### To be done
Write out the whole listing below, requests included. Multiply every coordinate in the answers by 2.05 and round each result to a whole number, rounding halves up.

### Entries

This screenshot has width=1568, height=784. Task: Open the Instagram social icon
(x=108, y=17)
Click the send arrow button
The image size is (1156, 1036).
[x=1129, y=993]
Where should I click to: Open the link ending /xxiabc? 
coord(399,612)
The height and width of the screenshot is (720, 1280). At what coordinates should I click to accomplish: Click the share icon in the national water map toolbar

### Reply
This screenshot has width=1568, height=784. Task: Open the Instagram social icon
(x=221, y=35)
Click the send arrow button
The image size is (1156, 1036).
[x=2314, y=2036]
Where should I click to: Open the link ending /xxiabc? 
coord(818,1255)
The height and width of the screenshot is (720, 1280). At what coordinates should I click to accomplish: Click the share icon in the national water map toolbar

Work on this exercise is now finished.